E benché la qualità dell’istruzione di base cominci ad avvicinarsi alla qualità media europea – i quindicenni di oggi iniziano a compensare le carenze in matematica rispetto a quelli del 2003, l’istruzione pre-primaria, ad esempio, è quasi universale in Italia, con il 92% dei bambini di tre anni iscritti a una scuola d’infanzia -, il tasso dei laureati resta ancora basso, con uno scarto di quasi due punti percentuali rispetto alla media Ocse.

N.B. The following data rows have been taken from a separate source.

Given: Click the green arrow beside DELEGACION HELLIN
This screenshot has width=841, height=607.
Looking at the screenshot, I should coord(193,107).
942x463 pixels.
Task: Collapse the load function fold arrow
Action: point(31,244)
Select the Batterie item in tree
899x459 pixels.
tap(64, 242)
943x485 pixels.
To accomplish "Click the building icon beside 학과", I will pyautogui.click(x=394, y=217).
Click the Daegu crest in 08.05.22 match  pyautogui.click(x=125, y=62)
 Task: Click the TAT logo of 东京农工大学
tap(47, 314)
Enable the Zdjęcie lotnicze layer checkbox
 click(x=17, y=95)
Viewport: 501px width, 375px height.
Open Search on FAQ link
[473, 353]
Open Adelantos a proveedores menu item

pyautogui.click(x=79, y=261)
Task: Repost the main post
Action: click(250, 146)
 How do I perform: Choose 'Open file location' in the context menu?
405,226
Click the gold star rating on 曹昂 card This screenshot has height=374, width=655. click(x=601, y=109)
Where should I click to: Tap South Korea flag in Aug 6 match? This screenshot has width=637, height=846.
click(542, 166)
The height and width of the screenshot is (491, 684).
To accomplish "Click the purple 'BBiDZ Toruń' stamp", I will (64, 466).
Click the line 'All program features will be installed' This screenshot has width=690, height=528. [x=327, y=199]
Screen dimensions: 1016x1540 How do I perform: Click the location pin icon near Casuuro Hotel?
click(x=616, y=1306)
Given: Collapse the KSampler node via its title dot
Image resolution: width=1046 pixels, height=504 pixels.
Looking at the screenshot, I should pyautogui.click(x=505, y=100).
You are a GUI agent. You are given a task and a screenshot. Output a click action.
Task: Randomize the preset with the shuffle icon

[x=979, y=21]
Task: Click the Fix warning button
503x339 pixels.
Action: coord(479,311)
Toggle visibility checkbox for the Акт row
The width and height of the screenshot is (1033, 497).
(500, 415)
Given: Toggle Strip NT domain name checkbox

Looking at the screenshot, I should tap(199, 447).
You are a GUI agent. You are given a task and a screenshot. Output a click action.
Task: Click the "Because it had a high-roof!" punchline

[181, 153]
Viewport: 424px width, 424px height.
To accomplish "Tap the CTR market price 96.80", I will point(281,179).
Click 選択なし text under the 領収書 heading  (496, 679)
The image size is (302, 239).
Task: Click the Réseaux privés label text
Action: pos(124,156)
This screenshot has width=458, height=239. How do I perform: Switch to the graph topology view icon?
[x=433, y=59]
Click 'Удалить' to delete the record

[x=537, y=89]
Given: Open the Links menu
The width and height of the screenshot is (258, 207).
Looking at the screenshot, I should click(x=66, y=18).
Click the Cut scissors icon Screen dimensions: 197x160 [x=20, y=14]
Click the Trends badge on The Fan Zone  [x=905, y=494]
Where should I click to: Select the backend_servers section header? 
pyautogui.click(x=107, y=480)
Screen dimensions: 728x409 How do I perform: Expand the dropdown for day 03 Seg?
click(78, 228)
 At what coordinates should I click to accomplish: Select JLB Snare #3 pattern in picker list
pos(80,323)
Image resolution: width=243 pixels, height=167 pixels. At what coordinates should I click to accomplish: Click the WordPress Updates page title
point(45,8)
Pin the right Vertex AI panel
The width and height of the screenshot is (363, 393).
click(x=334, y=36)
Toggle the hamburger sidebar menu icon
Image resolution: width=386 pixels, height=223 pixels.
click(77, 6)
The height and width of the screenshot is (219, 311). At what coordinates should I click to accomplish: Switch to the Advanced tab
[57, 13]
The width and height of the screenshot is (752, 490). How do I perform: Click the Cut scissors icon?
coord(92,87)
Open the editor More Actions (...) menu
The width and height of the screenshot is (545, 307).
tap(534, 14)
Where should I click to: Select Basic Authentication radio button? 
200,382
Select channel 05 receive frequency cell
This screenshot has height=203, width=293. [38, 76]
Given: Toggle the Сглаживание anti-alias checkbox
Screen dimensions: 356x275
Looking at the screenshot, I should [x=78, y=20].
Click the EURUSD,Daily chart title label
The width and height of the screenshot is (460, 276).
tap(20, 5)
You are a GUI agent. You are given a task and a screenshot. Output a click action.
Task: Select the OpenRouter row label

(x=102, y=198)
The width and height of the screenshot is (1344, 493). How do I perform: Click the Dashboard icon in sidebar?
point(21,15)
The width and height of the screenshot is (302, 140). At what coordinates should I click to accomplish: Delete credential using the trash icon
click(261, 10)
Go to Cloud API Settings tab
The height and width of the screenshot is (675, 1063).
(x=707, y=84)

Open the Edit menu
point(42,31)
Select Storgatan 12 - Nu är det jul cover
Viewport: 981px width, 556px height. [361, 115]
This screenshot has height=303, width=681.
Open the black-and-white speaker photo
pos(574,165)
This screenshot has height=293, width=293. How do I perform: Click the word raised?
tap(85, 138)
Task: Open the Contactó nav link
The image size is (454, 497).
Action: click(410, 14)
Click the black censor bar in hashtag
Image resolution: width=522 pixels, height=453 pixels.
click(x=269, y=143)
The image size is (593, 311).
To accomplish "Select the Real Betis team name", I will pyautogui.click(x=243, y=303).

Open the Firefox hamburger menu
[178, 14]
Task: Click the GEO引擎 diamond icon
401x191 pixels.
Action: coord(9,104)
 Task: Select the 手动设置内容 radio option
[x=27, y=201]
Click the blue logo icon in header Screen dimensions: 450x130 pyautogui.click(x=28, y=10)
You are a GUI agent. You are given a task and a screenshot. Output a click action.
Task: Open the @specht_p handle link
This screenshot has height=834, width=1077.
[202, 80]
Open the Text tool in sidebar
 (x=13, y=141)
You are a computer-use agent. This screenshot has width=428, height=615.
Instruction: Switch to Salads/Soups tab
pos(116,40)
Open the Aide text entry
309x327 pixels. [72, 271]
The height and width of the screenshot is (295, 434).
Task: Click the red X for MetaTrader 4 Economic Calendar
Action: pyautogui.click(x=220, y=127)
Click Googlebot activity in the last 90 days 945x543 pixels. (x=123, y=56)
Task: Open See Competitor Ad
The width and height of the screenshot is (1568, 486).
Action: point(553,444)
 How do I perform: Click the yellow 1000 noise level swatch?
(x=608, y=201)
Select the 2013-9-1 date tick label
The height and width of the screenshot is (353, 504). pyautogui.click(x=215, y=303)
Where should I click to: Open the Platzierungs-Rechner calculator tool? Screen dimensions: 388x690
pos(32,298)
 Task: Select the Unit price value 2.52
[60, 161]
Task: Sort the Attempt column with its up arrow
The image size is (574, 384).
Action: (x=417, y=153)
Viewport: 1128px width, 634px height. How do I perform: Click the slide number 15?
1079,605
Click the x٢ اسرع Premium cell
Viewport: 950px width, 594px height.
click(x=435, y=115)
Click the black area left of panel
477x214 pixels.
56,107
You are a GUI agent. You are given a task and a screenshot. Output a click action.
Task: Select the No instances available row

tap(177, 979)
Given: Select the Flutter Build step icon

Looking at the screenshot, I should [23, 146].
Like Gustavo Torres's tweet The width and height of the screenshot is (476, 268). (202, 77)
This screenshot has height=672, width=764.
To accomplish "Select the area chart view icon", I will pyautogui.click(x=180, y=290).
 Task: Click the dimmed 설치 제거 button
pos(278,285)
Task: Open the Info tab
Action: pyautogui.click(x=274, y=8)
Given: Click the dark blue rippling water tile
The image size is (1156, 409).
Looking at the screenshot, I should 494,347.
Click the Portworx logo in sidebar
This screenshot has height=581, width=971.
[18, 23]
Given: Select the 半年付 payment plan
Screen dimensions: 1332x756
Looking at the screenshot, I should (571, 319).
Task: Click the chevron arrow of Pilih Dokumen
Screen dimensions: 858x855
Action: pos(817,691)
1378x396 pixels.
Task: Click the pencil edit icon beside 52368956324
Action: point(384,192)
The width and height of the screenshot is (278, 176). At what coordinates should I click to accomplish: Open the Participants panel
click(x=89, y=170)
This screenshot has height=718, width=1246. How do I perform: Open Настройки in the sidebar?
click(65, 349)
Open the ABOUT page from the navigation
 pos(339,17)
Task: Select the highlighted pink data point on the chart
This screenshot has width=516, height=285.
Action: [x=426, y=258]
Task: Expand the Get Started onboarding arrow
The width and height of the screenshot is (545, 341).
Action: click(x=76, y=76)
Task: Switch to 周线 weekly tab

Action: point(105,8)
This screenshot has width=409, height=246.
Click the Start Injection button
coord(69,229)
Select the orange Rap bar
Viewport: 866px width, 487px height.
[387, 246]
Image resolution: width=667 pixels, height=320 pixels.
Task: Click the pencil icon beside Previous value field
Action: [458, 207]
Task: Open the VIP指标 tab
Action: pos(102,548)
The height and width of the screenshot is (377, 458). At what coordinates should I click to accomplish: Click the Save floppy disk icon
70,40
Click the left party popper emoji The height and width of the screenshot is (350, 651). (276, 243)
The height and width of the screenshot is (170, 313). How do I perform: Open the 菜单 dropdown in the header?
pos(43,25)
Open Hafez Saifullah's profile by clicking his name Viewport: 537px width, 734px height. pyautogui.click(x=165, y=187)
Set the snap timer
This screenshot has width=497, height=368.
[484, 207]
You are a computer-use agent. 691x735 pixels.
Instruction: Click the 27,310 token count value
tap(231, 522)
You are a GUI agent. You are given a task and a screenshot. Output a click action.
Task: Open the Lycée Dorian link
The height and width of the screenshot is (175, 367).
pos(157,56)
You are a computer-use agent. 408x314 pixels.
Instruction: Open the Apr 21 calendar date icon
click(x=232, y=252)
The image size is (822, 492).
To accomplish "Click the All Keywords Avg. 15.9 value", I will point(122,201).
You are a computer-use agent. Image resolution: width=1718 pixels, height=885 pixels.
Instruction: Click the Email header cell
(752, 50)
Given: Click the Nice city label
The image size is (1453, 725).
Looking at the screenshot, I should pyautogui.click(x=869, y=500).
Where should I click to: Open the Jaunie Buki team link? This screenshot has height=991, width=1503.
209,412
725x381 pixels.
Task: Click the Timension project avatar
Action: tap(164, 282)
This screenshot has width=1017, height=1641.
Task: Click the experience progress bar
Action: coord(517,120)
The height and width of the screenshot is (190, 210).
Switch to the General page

Come eccellenza spunta solo quel 62% (nel 2000 eravamo al 56%) di giovani laureati donna, anche in materie tradizionalmente considerate “maschili”, come informatica (25% di donne), ingegneria (40%) e scienze fisiche (42%).
LA SPESA PUBBLICA

Tuttavia, nella scuola e nell’istruzione s’investe ancora troppo poco. Ed è questo l’ennesimo aspetto dolente del rapporto. L’Italia è il paese che ha registrato, dal 2000 al 2011, la più alta riduzione di spesa pubblica per le istituzioni scolastiche (5%), mentre nello stesso periodo gli investimenti medi dell’Ocse per il settore sono aumentati del 38%. Solo i finanziamenti privati contribuiscono a risollevare la situazione, per quanto gli universitari italiani siano i terzi, a livello europeo, a pagare le tasse più alte e solo il 12% di loro riesce a ottenere una borsa di studio con uno sgravio totale. Questa situazione ha portato, infine, a un aumento di studenti per docente, grazie anche alla decisione di non compensare i pensionamenti con nuove assunzioni. Di riflesso l’Italia è il paese dell’Ocse ad avere il più alto numero d’insegnanti anziani: nel 2012 il 62% di loro aveva più di 50 anni.